【実話】2014〜あの頃〜
学期始めの試験も終わって、気づけば学園祭一色だった。




うちの学校は中1と中2が合唱で、中3は演劇って決まっていたから、



うちのクラスはアンジェラ・アキの「手紙」を歌った。




15歳の自分と大人になった時の自分、いろんな気持ちが込められた曲で



私はその時歌いながら、今松井を好きって思ってる気持ちとか、そういうのって大人になったらもう忘れちゃうのかな?


なんて考えたりしてた。





合唱の練習は中1の時よりも時間が増やされて結構きつかった。



朝練だけじゃなくて、放課後に部活の時間を減らしてまでする練習。




部活を楽しみにしている子たちはその時間が苦痛で文句を言ってる子が多かった。




もちろん松井やかりん、たくみたちも例外ではなかった。




「まじ早く帰りてえ」


「こんな練習する必要あるの?だるくない?」


なんて飛び交う声。



帰宅部の私はなんて言っていいのか分からなくて、ちょっとした疎外感を感じたりもしたんだ。

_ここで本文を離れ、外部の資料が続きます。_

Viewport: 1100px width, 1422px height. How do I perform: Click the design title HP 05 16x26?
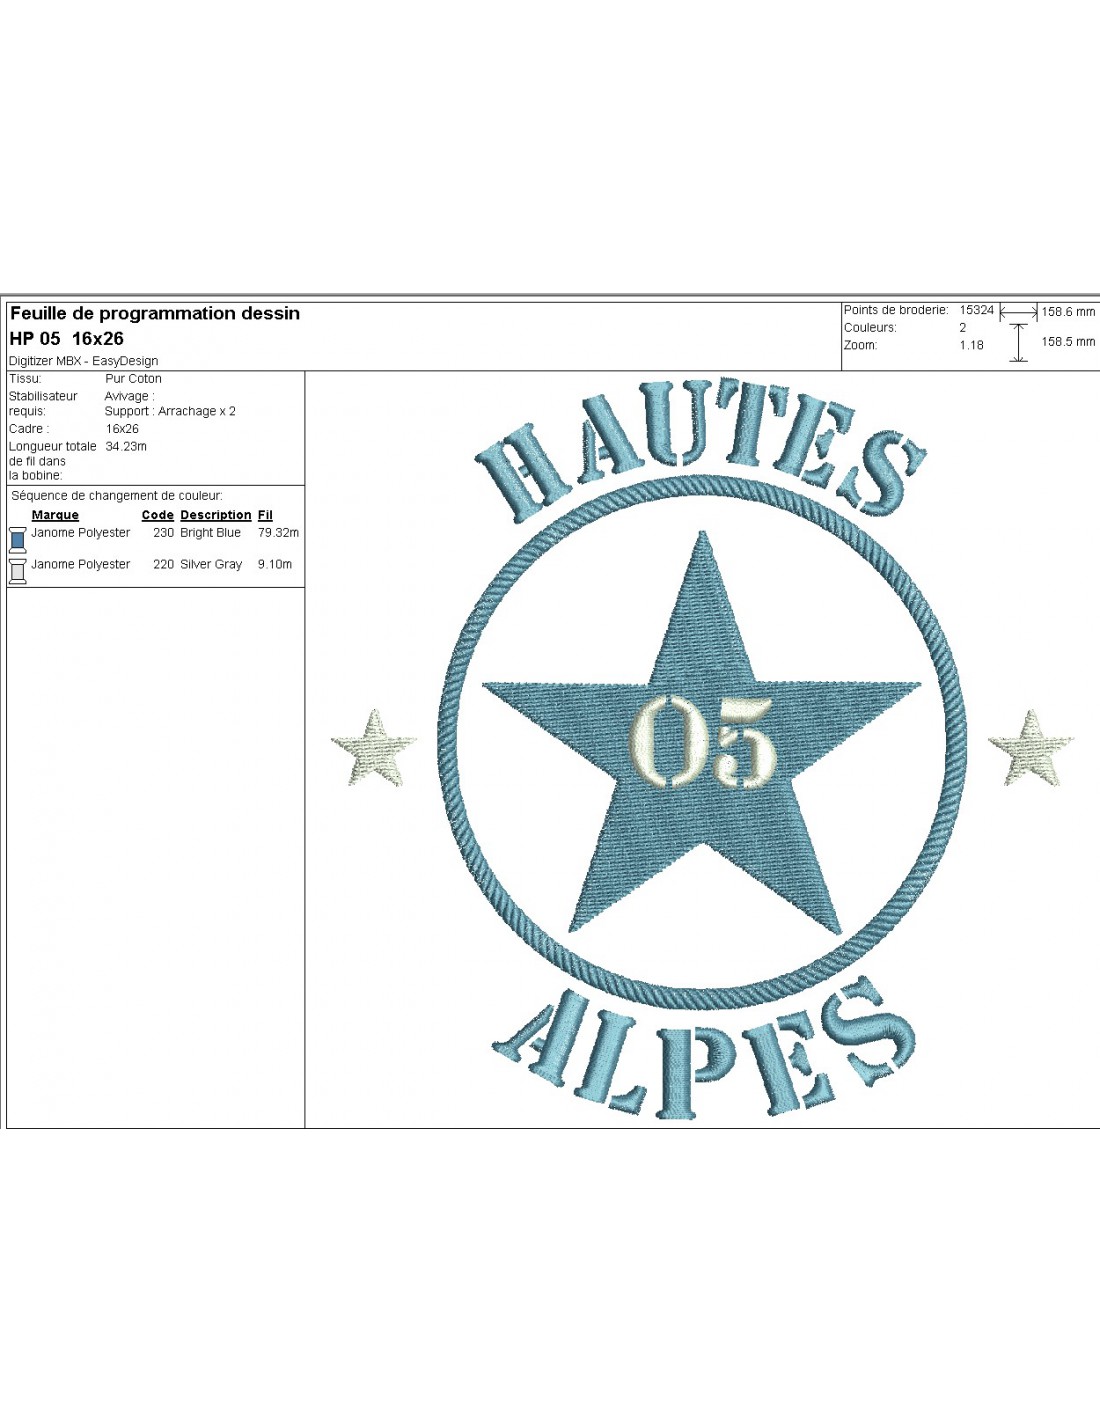pos(66,338)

この頃になっても、夏休みの頃からの松井との電話は続いていた。



毎日、ってほどじゃないけど、週に3回くらいは2人で何時間も話していた。





その2人だけが共有している時間が私は本当に好きで、何にも代えられない大事な時間だった。




その電話で正直に私が、

「みんな部活頑張ってて練習だるいって言ってる時に、申し訳なくなる」


って言ったのに対して松井が


「いやそんなこと気にしなくていいよ!

朝苦手な岡田がちゃんと起きて練習参加してるの見て俺も文句言ってられんな、って思ったし!」


なんて言ってくれて嬉しかったんだ。




電話しながら、中1とかもっと小学校の時の話とかして、昔の写真送りあったりして



なんか私だけが知ってる松井が増えていく気がして本当に楽しかったんだよね。